## Importing Necessary Libraries

In [1]:
import numpy as np
from sklearn.metrics import f1_score
import matplotlib.pyplot as plt
from sklearn.model_selection import train_test_split
from torchvision import datasets, transforms
from tqdm import tqdm
import pickle

## Loading The dataset

In [2]:
# Data transformation to convert images to tensors and normalize
transform = transforms.ToTensor()
np.random.seed(42)
# Load the FashionMNIST dataset
train_data = datasets.FashionMNIST(root='./data', train=True, transform=transform, download=True)
test_data = datasets.FashionMNIST(root='./data', train=False, transform=transform, download=True)

# Split the dataset into training and validation sets
train_data, val_data = train_test_split(train_data, test_size=0.2, random_state=42)

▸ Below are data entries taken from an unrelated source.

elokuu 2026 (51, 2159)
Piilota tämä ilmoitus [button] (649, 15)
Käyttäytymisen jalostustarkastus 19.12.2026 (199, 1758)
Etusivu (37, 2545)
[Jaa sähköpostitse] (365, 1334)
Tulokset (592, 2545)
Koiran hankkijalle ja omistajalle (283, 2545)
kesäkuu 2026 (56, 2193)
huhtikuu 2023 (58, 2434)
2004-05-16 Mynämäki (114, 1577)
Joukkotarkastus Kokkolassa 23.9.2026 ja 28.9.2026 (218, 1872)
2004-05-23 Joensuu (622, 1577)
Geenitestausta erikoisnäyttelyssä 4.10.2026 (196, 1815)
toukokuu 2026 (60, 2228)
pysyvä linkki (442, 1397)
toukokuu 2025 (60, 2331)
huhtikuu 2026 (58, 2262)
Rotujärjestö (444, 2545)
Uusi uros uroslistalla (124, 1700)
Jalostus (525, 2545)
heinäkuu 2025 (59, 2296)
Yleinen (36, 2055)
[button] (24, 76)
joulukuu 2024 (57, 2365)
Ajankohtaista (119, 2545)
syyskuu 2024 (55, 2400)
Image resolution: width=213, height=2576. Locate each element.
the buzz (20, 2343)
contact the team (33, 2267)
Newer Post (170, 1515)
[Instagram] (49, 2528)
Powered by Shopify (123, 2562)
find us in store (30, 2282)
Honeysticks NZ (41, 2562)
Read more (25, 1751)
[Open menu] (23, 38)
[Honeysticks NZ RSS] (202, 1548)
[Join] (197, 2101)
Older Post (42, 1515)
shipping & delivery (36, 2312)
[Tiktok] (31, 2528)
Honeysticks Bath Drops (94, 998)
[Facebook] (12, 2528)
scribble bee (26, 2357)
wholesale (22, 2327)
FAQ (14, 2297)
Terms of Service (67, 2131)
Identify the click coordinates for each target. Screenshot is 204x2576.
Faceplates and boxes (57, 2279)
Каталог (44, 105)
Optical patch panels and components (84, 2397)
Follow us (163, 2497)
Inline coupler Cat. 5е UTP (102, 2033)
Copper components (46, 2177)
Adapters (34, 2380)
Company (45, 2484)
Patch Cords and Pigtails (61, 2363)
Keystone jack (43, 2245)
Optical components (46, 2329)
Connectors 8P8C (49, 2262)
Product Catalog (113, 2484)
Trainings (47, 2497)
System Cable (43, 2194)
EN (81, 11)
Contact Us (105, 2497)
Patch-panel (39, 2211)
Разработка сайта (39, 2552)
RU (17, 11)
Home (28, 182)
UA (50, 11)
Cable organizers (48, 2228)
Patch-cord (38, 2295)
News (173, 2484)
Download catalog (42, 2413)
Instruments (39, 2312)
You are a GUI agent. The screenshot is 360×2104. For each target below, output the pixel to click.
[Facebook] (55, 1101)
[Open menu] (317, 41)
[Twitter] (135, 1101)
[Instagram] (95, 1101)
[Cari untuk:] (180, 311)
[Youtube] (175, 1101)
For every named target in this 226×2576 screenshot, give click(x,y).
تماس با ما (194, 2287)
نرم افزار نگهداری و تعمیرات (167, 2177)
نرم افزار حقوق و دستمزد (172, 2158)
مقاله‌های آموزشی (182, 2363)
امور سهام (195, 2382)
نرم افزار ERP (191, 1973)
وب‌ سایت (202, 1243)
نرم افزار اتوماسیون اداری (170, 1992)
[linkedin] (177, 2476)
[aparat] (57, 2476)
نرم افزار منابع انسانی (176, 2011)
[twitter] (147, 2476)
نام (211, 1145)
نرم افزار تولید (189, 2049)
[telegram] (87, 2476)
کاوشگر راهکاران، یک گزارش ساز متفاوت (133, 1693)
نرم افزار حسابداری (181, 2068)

# Convert the datasets into numpy arrays
def dataset_to_numpy(dataset):
    X = []
    y = []
    for img, label in dataset:
        X.append(img.numpy().reshape(-1))  # Flatten the image
        y.append(label)
    return np.array(X), np.array(y)

# Prepare numpy arrays for training and validation sets
X_train, y_train = dataset_to_numpy(train_data)
X_val, y_val = dataset_to_numpy(val_data)
X_test, y_test = dataset_to_numpy(test_data)

print("Training data shape:", X_train.shape)
print("Validation data shape:", X_val.shape)
print("Test data shape:", X_test.shape)

Training data shape: (48000, 784)
Validation data shape: (12000, 784)
Test data shape: (10000, 784)


## Dense Layer With Adam

In [3]:
class Adam:
    def __init__(self, shape, learning_rate=0.005, epsilon=1e-8, beta1=0.9, beta2=0.999):
        self.v = np.zeros(shape)
        self.s = np.zeros(shape)
        self.learning_rate = learning_rate
        self.beta1 = beta1
        self.beta2 = beta2
        self.epsilon = epsilon
        self.t = 0

    def update(self, w, grad_w):
        self.t += 1
        self.v = self.beta1 * self.v + (1 - self.beta1) * grad_w
        self.s = self.beta2 * self.s + (1 - self.beta2) * (grad_w ** 2)
        v_norm = self.v / (1 - self.beta1 ** self.t)
        s_norm = self.s / (1 - self.beta2 ** self.t)
        w -= self.learning_rate * v_norm / (np.sqrt(s_norm) + self.epsilon)
        return w

class DenseLayer:
    def __init__(self, input_size, output_size):
        self.weights = np.random.randn(input_size, output_size) * np.sqrt(2. / input_size)
        self.biases = np.zeros((1, output_size))
        self.weight_optimizer = Adam(self.weights.shape)
        self.bias_optimizer = Adam(self.biases.shape)

    def forward(self, X):
        self.input = X
        self.output = np.dot(X, self.weights) + self.biases
        return self.output

    def backward(self, d_out):
        grad_weights = np.dot(self.input.T, d_out)
        grad_biases = np.sum(d_out, axis=0, keepdims=True)
        d_input = np.dot(d_out, self.weights.T)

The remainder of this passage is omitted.